In the previous post, Backup vs. Replication in the Cloud, part I: Concepts, we saw the differences between backup and replication solutions. This post we’ll look into specific data loss scenarios.
Let’s inspect a few different data loss/data recovery scenarios in cloud environments and see how backup solutions and replication solutions may help:
- Server crash: A server (running on a cloud VM/instance) crashed and disappeared. This could be a result of hardware failure, or software/OS failure resulting in a crash. A backup solution could recover the server to its last backup time. Depending on the backup schedule, the recovered data can be a day old, a few hours old, or only a few minutes old. A replication solution could typically get you the most recent data. However, if the crash was a result of a data corruption (e.g. corrupted system files), it is possible that the replicated copy will also be corrupted, making data recovery problematic. With backup, if the latest backup is corrupted, you can always revert to a backup from before the corruption. Recovery time is about the same: a few minutes (assuming the backup solution is snapshot-based).
- Cloud outage: A server or multiple servers disappears because of an outage in the cloud provider’s data center. This can be a local partial outage (e.g. an availability zone within an AWS region) or an entire data center. In this case, a replication solution will recover to the environment’s most recent state. Recovery with a backup solution will include some data loss, but using a snapshot-based backup solution, the loss may be minimized to a few minutes. Recovery time takes about the same with replication and snapshot-based backup solutions.
- Data loss as a result of a human error: Someone accidentally deleted half the application’s data by running an erroneous script or by clicking on the wrong button. In this case replication may help up to the point where the deletion operation is replicated, which could be almost instantaneously. In this case, where logical corruption is the issue, you would probably not want to revert to an alternate system, but rather recover the data into the existing system. Backup can help you with the recovery, but of course the copy will be somewhat older than the latest replication copy.
- Data loss as a result of a malicious attack: Many applications in cloud environments are web-facing, and therefore potentially vulnerable to attack. This scenario is similar to the human error scenario, with one key distinction: when such a scenario occurs, you don’t want to go just a little way back. Instead, you need to find the time of the attack or infection and recover to an earlier time, keeping in mind that the time of the attack is not necessarily the same as the discovery of data loss. In this case, a backup solution will probably provide the best answer.

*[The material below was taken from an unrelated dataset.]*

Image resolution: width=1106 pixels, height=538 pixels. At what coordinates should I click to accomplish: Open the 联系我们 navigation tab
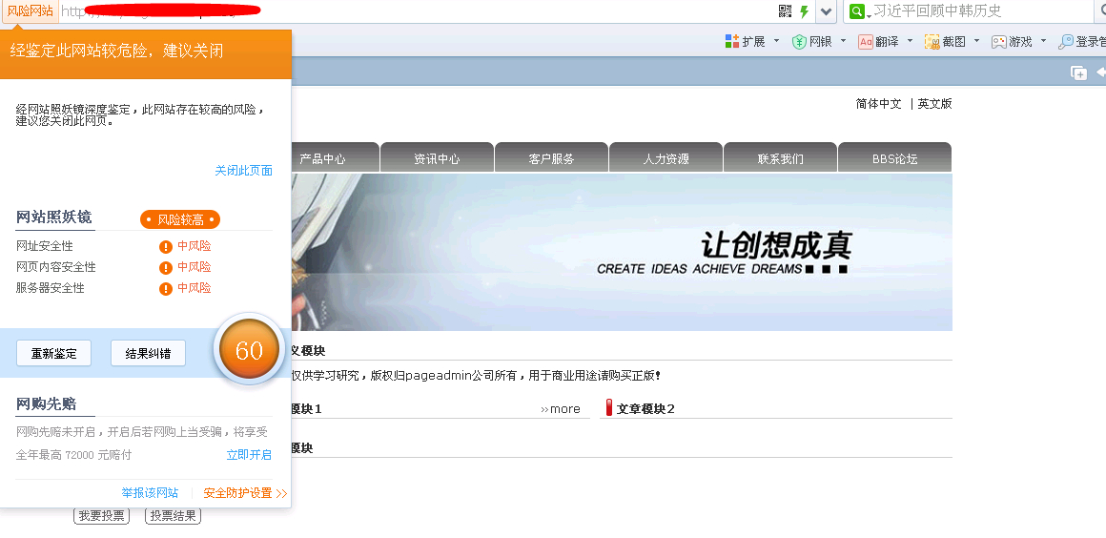point(780,159)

- Accessing deleted data: Sometimes there’s a need to access data that had already been deleted on purpose, be it a whole volume, a folder, a document or an email. This scenario is not addressed at all by replication and requires a backup solution.
Understanding the differences between replication and backup solutions in cloud environments, one must decide on a data protection policy. To recover from outages, an extremely rare occurrence with big cloud providers, a replication solution will provide the best RPO, although snapshot-based backup solutions can come close. In almost all other data loss scenarios, a backup solution will be necessary.
It all depends on cost and business needs. If you have a production application that must continue during an outage without losing any data at all, a replication solution is needed. If a small gap is allowed, a backup solution may be sufficient. And in any case, a backup solution is imperative to be able to recover from all other cases of data loss.